American activist with the African-American women's suffrage movement (1867–1923)

Mary Elizabeth Jackson (1867–1923), was an African-American female suffrage activist, YWCA leader and writer. She worked with the Northeast Federation of Colored Women's Club and lead the suffrage movement with the National Association of Colored Women.

== History ==
Mary Elizabeth Jackson was born 1867 in Providence, Rhode Island to Henry and Amelia Jackson. She was a member of the Pond Street Baptist Church and founding member of the Providence NAACP.

Jackson worked as a civil service employee, working at the Labor Department of the State of Rhode Island. In 1917, during World War I, she was appointed as "Special Industrial Worker among Colored Women" for the National War Work Council of the YMCA in which she analyzed employment trends and recommended programs to encourage fair employment of women of color. Between 1918 and 1921 she served as the YWCA's Industrial Secretary for Colored Work. In this role, she sought to provide good industrial jobs for Black women and foster interracial cooperation for social and racial justice movements at the time.
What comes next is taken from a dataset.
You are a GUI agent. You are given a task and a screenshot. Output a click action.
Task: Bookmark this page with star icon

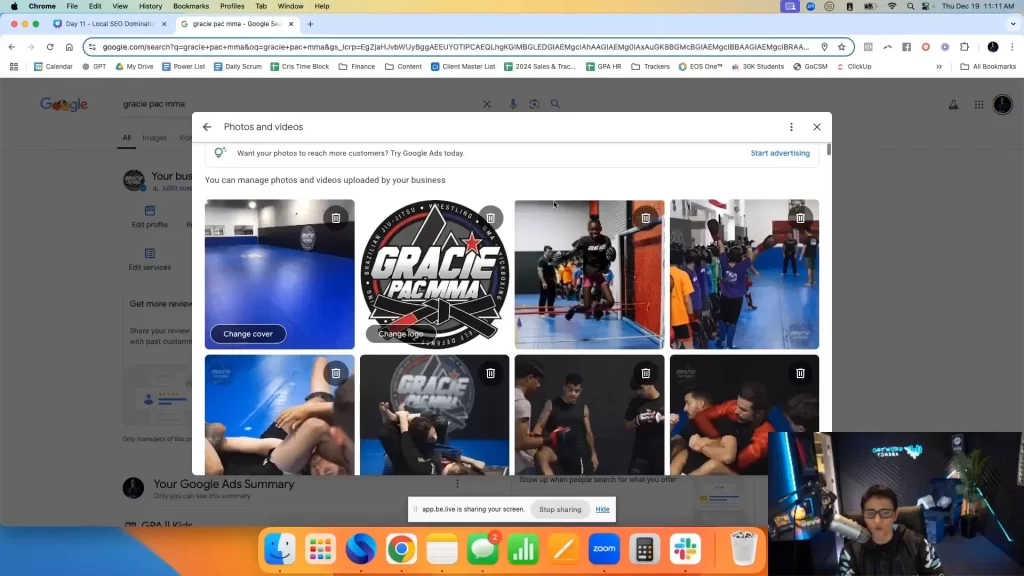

Jackson served as president of the Rhode Island State Federation of Colored Women's Club (also known as the Rhode Island Association of Colored Women's Clubs) for 8 years. She served as the first vice president of the Alpha Suffrage Club.

== Writing ==
Jackson wrote for the NAACP’s magazine The Crisis in November 1918 entitled, “The Colored Woman in Industry” which was detailing the working conditions of women in factories and a hopeful future of African-American women in industry. In this writing she describes discusses inequality of wages between races, and between genders, as well as the prejudices and poor working conditions.